We therefore recommend Ofcom provide a figure for the number of individuals who are able to access the internet without facing any additional barriers as the headline statistic relevant to understanding the extent of digital exclusion.
As we have argued, what is counted is also what counts. Policymakers need this data to understand the problem they are trying to solve. Employers, local authorities, and service providers in health and education need this data to ensure that the most marginalised communities are not left behind by digital service delivery. Digital inequality is a multifaceted, moving target, and needs to be considered as an increasingly important axis of inequality in an increasingly digitised world.
References
Office of Technology and Innovation, 2021. Mapping Digital Exclusion with Data – LOTI [WWW Document]. URL https://loti.london/projects/cif-data/ (accessed 7.9.21).
Lucas, P.J., Robinson, R., Treacy, L., 2020. What is Data Poverty?
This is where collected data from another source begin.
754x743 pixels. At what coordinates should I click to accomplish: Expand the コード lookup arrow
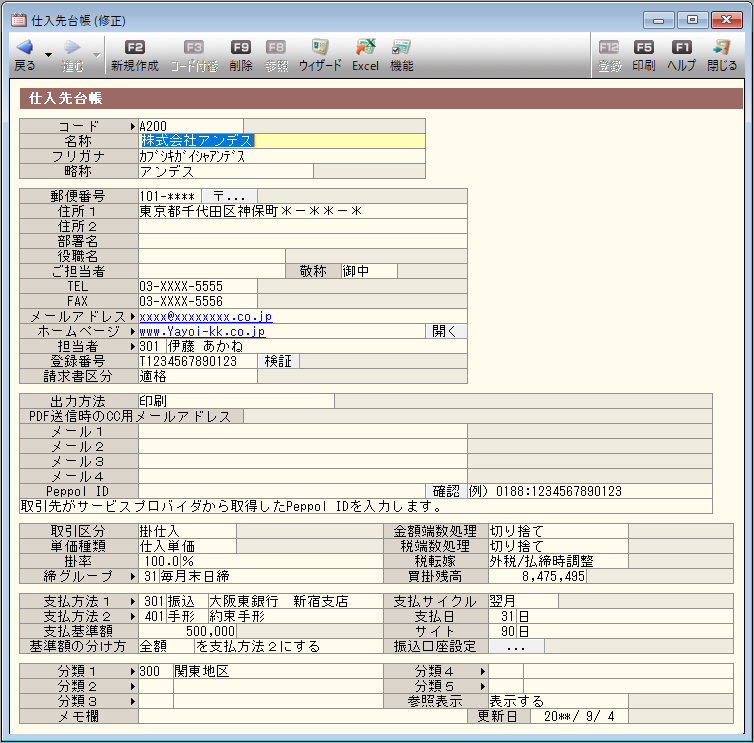(x=133, y=126)
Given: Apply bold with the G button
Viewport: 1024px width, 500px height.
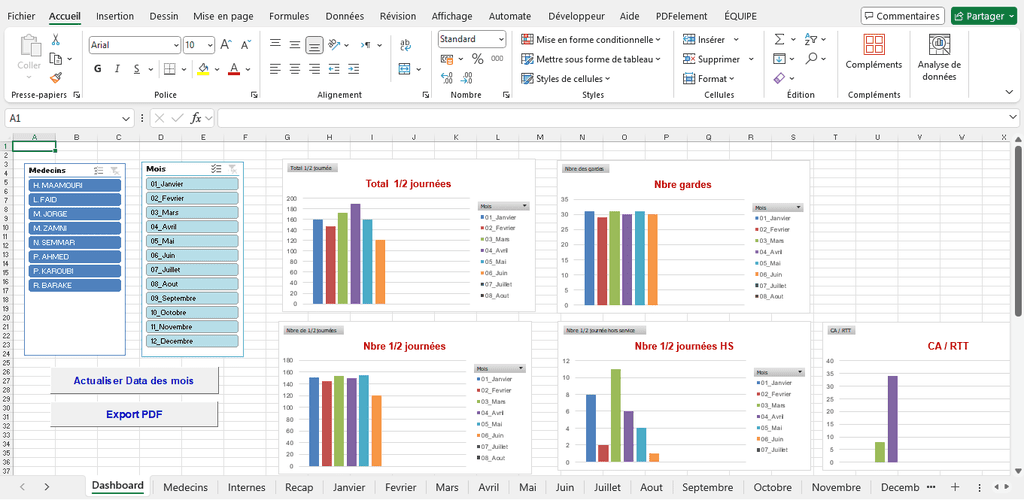Looking at the screenshot, I should click(98, 69).
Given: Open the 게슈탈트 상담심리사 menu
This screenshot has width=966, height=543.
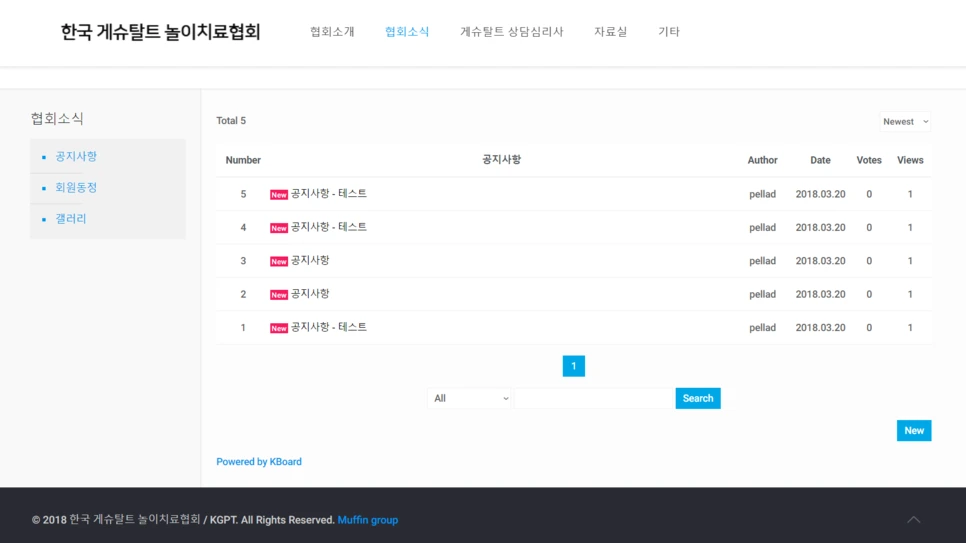Looking at the screenshot, I should [511, 31].
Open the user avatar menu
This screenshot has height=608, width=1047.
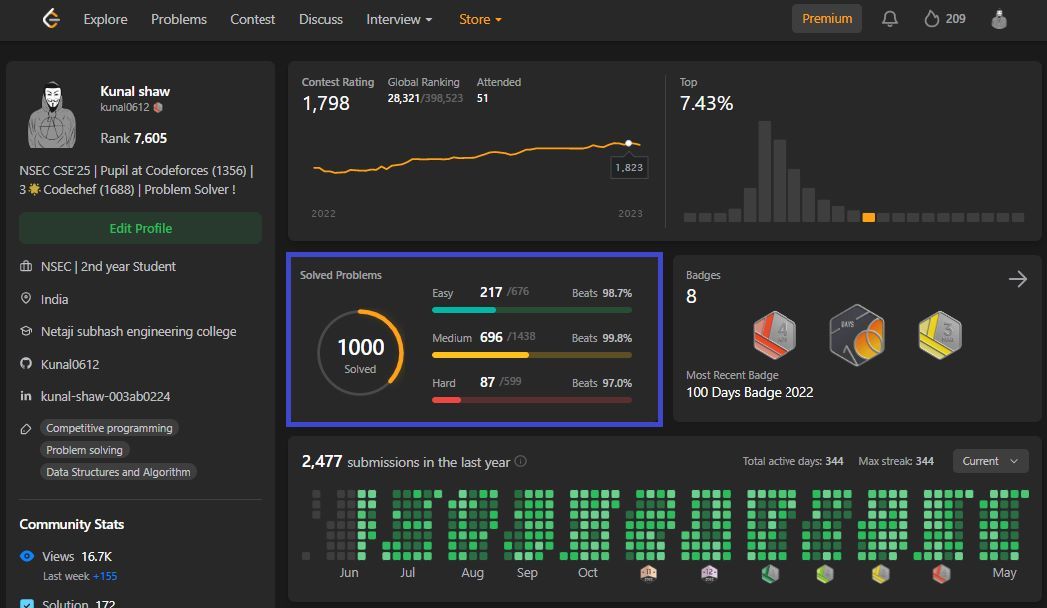coord(999,19)
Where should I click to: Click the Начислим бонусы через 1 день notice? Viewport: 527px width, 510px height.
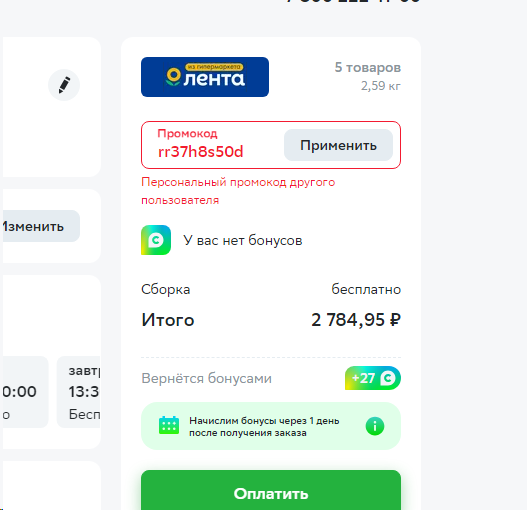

NESTA, Y Lab.
OFCOM, 2021a. Adult’s Media Use and Attitudes report 2020/21. OFCOM.
OFCOM, 2021b. Adults’ media use and attitudes report 2020/2021 – respondent-level data CSV [WWW Document]. Ofcom. URL https://www.ofcom.org.uk/research-and-data/media-literacy-research/adults/adults-media-use-and-attitudes (accessed 1.26.22).
OFCOM, 2020. 2020 Adult MLA questionnaire – FINAL.
Office for National Statistics, 2020a. Internet access – households and individuals dataset.
Office for National Statistics, 2020b. MAZ Internet Access Documentation 2020.
Yates, S., Carmi, E., Lockley, E., Pawluczuk, A., French, T., Vincent, S., 2020. Who are the limited users of digital systems and media? An examination of UK evidence. First Monday 25.